Se leu com olhos de ler do meu post sobre as Aprendizagens Essenciais de Filosofia e a apresentação proposta do problema da justiça, pode apenas concluir que o meu interesse e ajudar a que os alunos possam desenvolver livremente o seu pensamento, seja ele qual for a respeito do problema.
A leitura dos seus posts permite concluir com prioridade que está empenhado em impingir uma ideologia com recurso a leituras enviesadas de teorias e de posts e ao insulto arrogante. Perdi, portanto, demasiado tempo consigo.
Ora, a entrevista que recomenda vem dar força à minha classificação (rotulação e os rótulos falham muitas vezes) de social democrata. Liberalista no 1° princípio, socialista no segundo princípio. Como o segundo princípio é subsidiario do primeiro, também aceitável a classificação de liberalista moderado, mas nunca de capitalista.

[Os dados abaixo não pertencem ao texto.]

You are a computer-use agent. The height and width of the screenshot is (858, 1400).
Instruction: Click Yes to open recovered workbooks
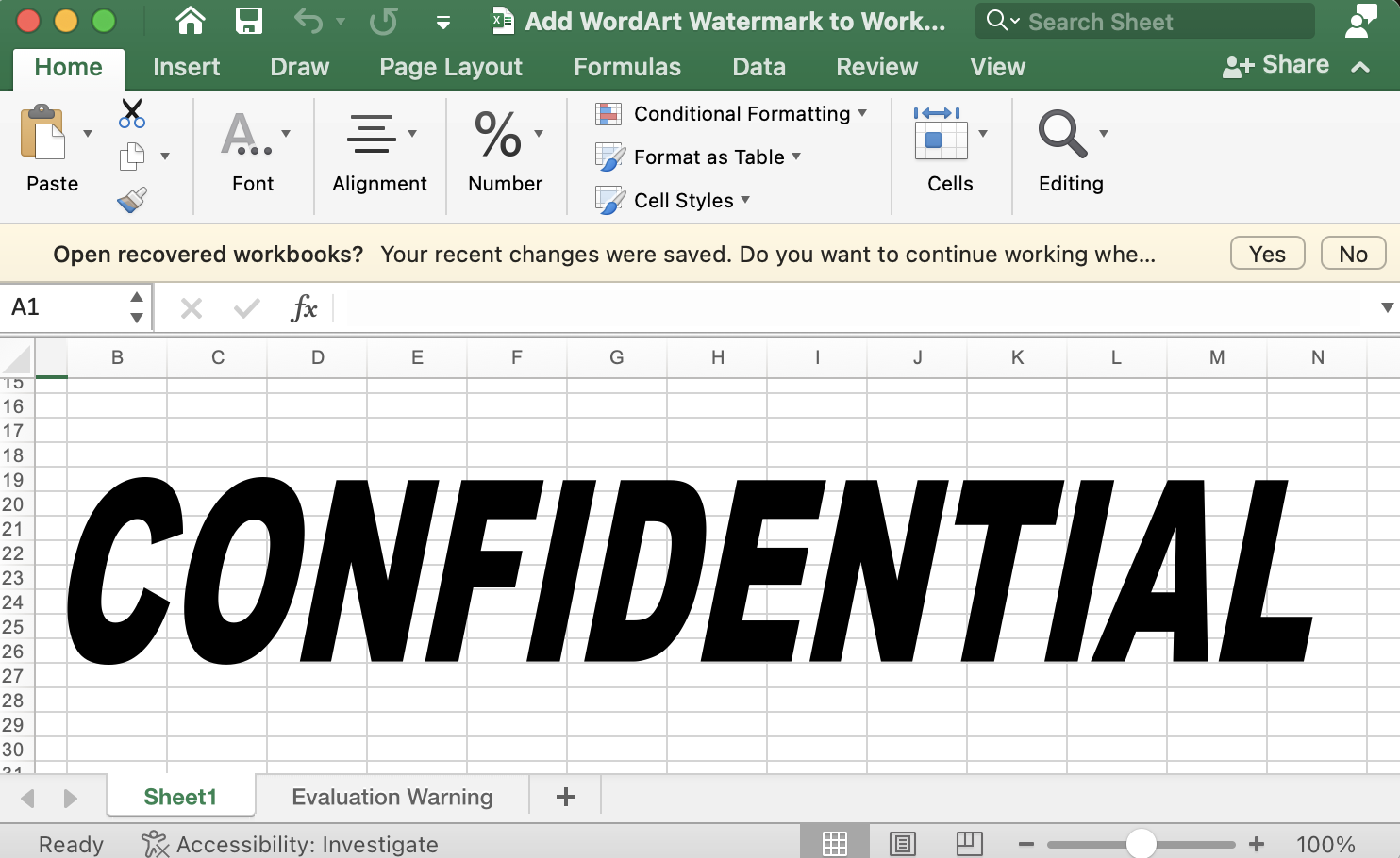tap(1267, 253)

“Rawls’s philosophy was often seen as a product of Lyndon B. Johnson’s Great Society, but his political vision had origins in earlier debates — about planning, welfare, Keynesian stabilization, and pluralism — and in his engagement with the right wing of the British Labour Party, and their redefinition of socialism as the search for equality and social justice. Rawls was initially skeptical of government intervention and political control of the economy, but he gradually came to see that more state action would be necessary to secure distributive justice. He became more optimistic about the future of liberalism.”
“As politics moved to the right, Rawls’s theory was consolidated as the paradigmatic left-liberalism, a survivor from the mid-century — even though in that earlier period his ideas had a different political meaning to the one they later acquired.”